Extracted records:

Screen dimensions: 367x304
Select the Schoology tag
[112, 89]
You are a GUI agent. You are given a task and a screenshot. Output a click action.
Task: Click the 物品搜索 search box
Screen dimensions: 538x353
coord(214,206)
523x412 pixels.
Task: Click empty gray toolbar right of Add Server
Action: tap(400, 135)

### Task
Copy out every one of the records above word for word, keeping each line as it is.

### Finished answer
Screen dimensions: 367x304
Select the Schoology tag
[112, 89]
You are a GUI agent. You are given a task and a screenshot. Output a click action.
Task: Click the 物品搜索 search box
Screen dimensions: 538x353
coord(214,206)
523x412 pixels.
Task: Click empty gray toolbar right of Add Server
Action: tap(400, 135)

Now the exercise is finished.